Wednesday, September 10, 2008

Storm brewing between state officials and Muslim school


More news from Minnesota. This time its about a Muslim charter school and the teaching of religion in a school supported by taxpayers. A strict no - no. And get this, the school is aligned with the Muslim Brotherhood. An organization with ties to terrorism. These Muslim schools need to be strictly monitored for compliance with our rules & regulations. I'm waiting to see how far the locals will go in facing down the politically correct pressure from the Muslims. Click the title for the link to the Star-Tribune article.

Last update: September 10, 2008 - 1:09 AM

Last week, Tarek ibn Ziyad Academy (TiZA) and the Minnesota Department of Education appeared to reach an understanding in the controversy over whether Islam is being promoted at this public school.

But behind the scenes, a storm may be brewing.

TiZA officials have "taken a confrontational road" in discussions with the department, according to Deputy MDE Commissioner Chas Anderson, the department's No. 2 official.

Anderson says that the two sides have not yet reached an agreement on one key issue and that MDE will be closely monitoring TiZA's performance in future months.

TiZA is a K-8 charter school in Inver Grove Heights, financed by taxpayers. Its students have scored well on standardized tests. But like all public schools, it may not encourage or endorse religion, or favor one religion over another.

A number of facts raise questions about TiZA on this score. Its executive director, Asad Zaman, is an imam, or Muslim religious leader. The school shares a building with a mosque and the Minnesota chapter of the Muslim American Society, which the Chicago Tribune has described as the American branch of the Muslim Brotherhood -- "the world's most influential Islamic fundamentalist group."

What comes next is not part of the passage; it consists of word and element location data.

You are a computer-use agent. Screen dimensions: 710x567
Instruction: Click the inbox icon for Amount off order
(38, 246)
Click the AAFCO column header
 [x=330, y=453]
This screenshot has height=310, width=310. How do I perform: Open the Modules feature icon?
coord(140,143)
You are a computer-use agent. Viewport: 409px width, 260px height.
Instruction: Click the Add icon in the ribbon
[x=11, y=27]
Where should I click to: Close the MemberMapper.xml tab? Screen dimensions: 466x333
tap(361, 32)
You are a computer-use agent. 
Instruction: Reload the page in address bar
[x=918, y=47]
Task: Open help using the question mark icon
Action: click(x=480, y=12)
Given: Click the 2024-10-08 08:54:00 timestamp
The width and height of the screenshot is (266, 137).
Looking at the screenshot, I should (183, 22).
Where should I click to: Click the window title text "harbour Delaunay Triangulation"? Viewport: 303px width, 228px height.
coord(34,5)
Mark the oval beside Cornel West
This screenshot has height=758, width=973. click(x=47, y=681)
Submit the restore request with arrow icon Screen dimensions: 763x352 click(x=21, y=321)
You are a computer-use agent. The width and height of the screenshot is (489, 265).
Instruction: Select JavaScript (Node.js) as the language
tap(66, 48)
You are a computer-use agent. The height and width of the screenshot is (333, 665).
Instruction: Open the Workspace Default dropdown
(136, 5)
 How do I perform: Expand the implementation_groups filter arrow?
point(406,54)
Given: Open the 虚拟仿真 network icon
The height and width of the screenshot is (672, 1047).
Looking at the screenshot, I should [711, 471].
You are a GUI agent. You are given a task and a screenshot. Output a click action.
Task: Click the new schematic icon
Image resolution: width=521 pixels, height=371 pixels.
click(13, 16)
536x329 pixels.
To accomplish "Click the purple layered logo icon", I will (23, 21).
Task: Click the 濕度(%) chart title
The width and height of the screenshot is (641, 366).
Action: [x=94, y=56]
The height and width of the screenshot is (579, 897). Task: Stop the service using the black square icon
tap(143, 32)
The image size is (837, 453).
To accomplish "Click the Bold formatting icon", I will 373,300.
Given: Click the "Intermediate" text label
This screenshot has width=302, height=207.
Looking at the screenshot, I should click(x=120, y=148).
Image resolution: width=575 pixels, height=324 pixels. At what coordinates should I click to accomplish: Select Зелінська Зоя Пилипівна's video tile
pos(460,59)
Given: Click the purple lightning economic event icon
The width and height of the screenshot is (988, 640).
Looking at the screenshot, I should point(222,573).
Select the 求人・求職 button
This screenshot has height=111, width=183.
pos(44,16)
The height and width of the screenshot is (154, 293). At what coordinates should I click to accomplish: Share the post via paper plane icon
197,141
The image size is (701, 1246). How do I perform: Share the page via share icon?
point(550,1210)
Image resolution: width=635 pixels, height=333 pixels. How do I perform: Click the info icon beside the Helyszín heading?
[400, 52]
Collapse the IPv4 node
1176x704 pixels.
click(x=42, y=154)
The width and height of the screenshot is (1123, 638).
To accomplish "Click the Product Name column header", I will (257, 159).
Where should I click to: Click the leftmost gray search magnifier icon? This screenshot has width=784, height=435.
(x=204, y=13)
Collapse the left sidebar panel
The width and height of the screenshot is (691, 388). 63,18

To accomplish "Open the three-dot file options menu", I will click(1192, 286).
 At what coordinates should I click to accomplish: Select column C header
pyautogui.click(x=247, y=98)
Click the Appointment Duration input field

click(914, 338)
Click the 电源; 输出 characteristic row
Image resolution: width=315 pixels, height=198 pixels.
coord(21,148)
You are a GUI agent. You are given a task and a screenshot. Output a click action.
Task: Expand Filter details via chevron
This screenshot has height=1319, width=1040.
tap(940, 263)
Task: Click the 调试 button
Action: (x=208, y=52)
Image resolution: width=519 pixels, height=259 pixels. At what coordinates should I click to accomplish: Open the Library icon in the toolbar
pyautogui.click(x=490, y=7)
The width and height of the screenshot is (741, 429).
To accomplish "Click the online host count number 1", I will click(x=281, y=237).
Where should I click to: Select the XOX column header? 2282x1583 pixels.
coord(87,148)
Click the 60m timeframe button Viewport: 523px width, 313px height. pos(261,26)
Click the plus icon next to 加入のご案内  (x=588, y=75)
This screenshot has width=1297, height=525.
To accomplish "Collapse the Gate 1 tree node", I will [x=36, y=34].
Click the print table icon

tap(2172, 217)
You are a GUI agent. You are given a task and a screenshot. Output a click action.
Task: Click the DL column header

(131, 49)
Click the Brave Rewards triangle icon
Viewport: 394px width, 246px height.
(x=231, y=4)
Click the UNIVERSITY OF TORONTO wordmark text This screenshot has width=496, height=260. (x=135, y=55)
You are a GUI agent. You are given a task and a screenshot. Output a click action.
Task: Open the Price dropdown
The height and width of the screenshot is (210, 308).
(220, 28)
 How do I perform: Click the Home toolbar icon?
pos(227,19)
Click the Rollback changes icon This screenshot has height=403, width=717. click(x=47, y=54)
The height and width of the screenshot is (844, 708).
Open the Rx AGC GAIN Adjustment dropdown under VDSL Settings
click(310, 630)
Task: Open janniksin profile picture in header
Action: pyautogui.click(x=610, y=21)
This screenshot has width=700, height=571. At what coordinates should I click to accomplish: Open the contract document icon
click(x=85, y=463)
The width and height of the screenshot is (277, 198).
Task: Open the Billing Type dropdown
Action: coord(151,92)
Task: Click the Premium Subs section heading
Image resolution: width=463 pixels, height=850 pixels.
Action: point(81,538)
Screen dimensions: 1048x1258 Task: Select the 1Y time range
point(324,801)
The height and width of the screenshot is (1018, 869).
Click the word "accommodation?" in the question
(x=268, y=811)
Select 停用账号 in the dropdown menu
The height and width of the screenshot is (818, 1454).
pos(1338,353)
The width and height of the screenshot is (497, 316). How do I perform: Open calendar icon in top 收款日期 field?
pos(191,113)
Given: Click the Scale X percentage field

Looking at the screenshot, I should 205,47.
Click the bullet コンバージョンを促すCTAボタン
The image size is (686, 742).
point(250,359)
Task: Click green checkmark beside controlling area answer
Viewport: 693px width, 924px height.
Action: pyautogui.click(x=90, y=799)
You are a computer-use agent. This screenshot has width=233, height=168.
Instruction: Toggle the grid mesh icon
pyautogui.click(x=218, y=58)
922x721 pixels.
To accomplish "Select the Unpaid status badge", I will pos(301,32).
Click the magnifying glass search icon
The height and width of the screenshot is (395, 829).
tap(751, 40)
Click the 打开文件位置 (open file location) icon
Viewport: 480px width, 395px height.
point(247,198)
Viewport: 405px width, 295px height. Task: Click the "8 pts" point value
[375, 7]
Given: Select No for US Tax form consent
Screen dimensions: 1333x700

Most of TiZA's students are Muslim, many from low-income immigrant families. The school breaks daily for prayer, its cafeteria serves halal food (permissible under Islamic law), and Arabic is a required subject.

School buses do not leave until after-school Muslim Studies classes, which many students attend, have ended for the day.

Last spring, MDE opened an investigation after press reports raised questions about whether TiZA has been blurring the church/state line. The investigation focused on the school's 30-minute Friday communal prayer event, among other issues. The service -- led by adults -- has been conducted on school premises, and both students and teachers have attended.

2 comments:

terror byte presents said...

ALL religions should not be rammed down the throats of children anywhere especially at schools.

IftikharA said...

Muslim youths are angry, frustrated and extremist because they have been mis-educated and de-educated by the British schooling. Muslim children are confused because they are being educated in a wrong place at a wrong time in state schools with non-Muslim monolingual teachers. They face lots of problems of growing up in two distinctive cultural traditions and value systems, which may come into conflict over issues such as the role of women in the society, and adherence to religious and cultural traditions. The conflicting demands made by home and schools on behaviour, loyalties and obligations can be a source of psychological conflict and tension in Muslim youngsters. There are also the issues of racial prejudice and discrimination to deal with, in education and employment. They have been victim of racism and bullying in all walks of life. According to DCSF, 56% of Pakistanis and 54% of Bangladeshi children has been victims of bullies. The first wave of Muslim migrants were happy to send their children to state schools, thinking their children would get a much better education. Than little by little, the overt and covert discrimination in the system turned them off. There are fifteen areas where Muslim parents find themselves offended by state schools.

The right to education in one’s own comfort zone is a fundamental and inalienable human right that should be available to all people irrespective of their ethnicity or religious background. Schools do not belong to state, they belong to parents. It is the parents’ choice to have faith schools for their children. Bilingual Muslim children need state funded Muslim schools with bilingual Muslim teachers as role models during their developmental periods. There is no place for a non-Muslim teacher or a child in a Muslim school. There are hundreds of state schools where Muslim children are in majority. In my opinion, all such schools may be designated as Muslim community schools. An ICM Poll of British Muslims showed that nearly half wanted their children to attend Muslim schools. There are only 143 Muslim schools. A state funded Muslim school in Birmingham has 220 pupils and more than 1000 applicants chasing just 60.

Majority of anti-Muslim stories are not about terrorism but about Muslim culture--the hijab, Muslim schools, family life and religiosity. Muslims in the west ought to be recognised as a western community, not as an alien culture.